Quando nel 2009 Slumdog Millionaire arrivò nelle sale di tutto il mondo conquistando letteralmente il pubblico, si intuì subito che, a dispetto del budget ridotto, si sarebbe trattato di un film che non sarebbe passato sotto silenzio, ma che anzi avrebbe suscitato grande interesse da parte del pubblico. Così come in effetti fu, visto che l'opera di Danny Boyle coquistò la statuetta più ambita agli Oscar, quella come Miglior Film, ma anche altri riconoscimenti. Il regista britannico riuscì a rappresentare un mondo che, da quel momento, sarebbe divenuto negli anni successivi un tema d'ambientazioni molto rievocato, se non altro per la coincidenza con l'emergere di Bollywood. Non è mancato nemmeno il riferimento al film quando un ragazzo indiano ha trionfato nell'edizione britannica del gioco a quiz.
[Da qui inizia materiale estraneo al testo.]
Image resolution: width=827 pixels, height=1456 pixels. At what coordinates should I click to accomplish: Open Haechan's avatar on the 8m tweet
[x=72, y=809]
Membri del cast, per interpretare il periodo di infanzia dei protagonisti furono scelti alcuni bambini che oggi sono diventati naturalmente degli adolescenti e che, in questi giorni si sono reincontrati esattamente cinque anni dopo per la prima volta, cresciuti e con storie che non hanno esattamente seguito il percorso che gli enfant prodige del cinema europeo affrontano. Anzi, la polemica sul disinteresse da parte di Boyle e della produzione che montò agli onori delle cronache diversi mesi dopo il successo agli Oscar macchiò pesantemente l'immagine dell'opera cinematografica, costando pesantissime critiche al regista. Si tratta di Azharuddin Ismail, Rubina Ali, Ashutosh Gajiwala e Tanvi Lonkar, che ancora bambini vestirono i panni del piccolo Jamal (interpretato dall'adulto Dev Patel) e Latika (Freida Pinto), che oggi ricordano come un sogno quell'esperienza e rivivono le emozioni di un incontro che gli dà "L'impressione di essere tornati di nuovo a girare sul set", dice uno di loro.

Dopo le polemiche Boyle e la produzione si impegnarono a mantenere la promessa di garantire ai ragazzi una copertura totale per quanto riguardasse la prosecuzione del loro percorso formativo. E così oggi i ragazzi, tutti con un'età che si aggira attorno ai 17 anni, hanno rievocato le scene di un film rimasto incastonato nell'immaginario collettivo per la potenza delle immagini e la storia appassionante di un ragazzo cresciuto in uno Slum che riesce a vincere "Chi vuol essere milionario?) basando le sue risposteunicamente sulle sue esperienze di vita.